People are active and make choices – but these choices and autonomy need to be set in context as human choices are structured and guided by the social materials available and our different positions in society. A moral as well as a political science but should not imitate a natural science as its research is rarely neutral, therefore the methods, research, aims and theories should reflect the particular nature of social action and have social relevance.
Why did the institution have such a sterile viewpoint on sex and Leonards impulses, surely as a person who has missed 20 years of the life sex is a normal instinct to experience. The brothel service request isn’t so outrageous it was just the context of the setting and the different meanings that were attached. After all if the patients were de-hydrated they would surely be given fluids.

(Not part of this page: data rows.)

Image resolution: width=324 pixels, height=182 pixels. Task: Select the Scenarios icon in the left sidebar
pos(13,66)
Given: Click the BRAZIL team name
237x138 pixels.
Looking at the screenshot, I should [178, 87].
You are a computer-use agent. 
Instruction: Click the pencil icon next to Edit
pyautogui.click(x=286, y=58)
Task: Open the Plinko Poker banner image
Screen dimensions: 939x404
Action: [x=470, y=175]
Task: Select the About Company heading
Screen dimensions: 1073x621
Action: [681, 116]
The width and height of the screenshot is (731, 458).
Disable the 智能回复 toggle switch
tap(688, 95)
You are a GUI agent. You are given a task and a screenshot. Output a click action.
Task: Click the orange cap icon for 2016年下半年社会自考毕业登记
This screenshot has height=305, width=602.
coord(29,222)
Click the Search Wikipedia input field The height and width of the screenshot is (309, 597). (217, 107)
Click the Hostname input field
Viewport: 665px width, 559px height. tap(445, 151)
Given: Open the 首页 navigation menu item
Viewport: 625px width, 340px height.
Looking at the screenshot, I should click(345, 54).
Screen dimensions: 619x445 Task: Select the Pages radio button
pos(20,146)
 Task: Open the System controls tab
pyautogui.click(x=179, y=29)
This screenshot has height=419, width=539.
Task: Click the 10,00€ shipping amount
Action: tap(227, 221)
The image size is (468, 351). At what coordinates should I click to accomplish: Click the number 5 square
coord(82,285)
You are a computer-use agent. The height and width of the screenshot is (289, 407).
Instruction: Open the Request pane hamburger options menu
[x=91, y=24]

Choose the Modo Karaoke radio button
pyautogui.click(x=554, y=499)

Social influences are pervasive and inescapable so to work with the fluidity, openness and ambiguities of social life rather than restraining it through experimental control. Groups/collectivises over time are often ignored in experiments instead looking at relationships with maybe one other person.
This vision emphasises the social influences on Leonard, after all his social circumstances are dictated by his welfare (and both care, and frustrate him) He couldn’t be viewed in isolation from his social context. This vision would consider examining his complex social relationships with his carers.and perhaps by gaining some understanding could be useful in improving the care provided
The counter argument is that this approach is too abstract without agreement on evaluative criteria and commonality in method there can be no progress. We need to maintain a degree of control over our studies and that this vision has no scientific respectability. It is also difficult to relate to the world and ourselves as we experience it.
In conclusion, not one vision is able to give us a complete understanding of Leonard. However, we can see that each vision contributes an understanding of what makes Leonard a person and each is complementary. There clearly is a place for all three visions however, critical vision is the easiest to apply as for the past 20 years he has been a product of an institution that may not have facilitated his complex needs.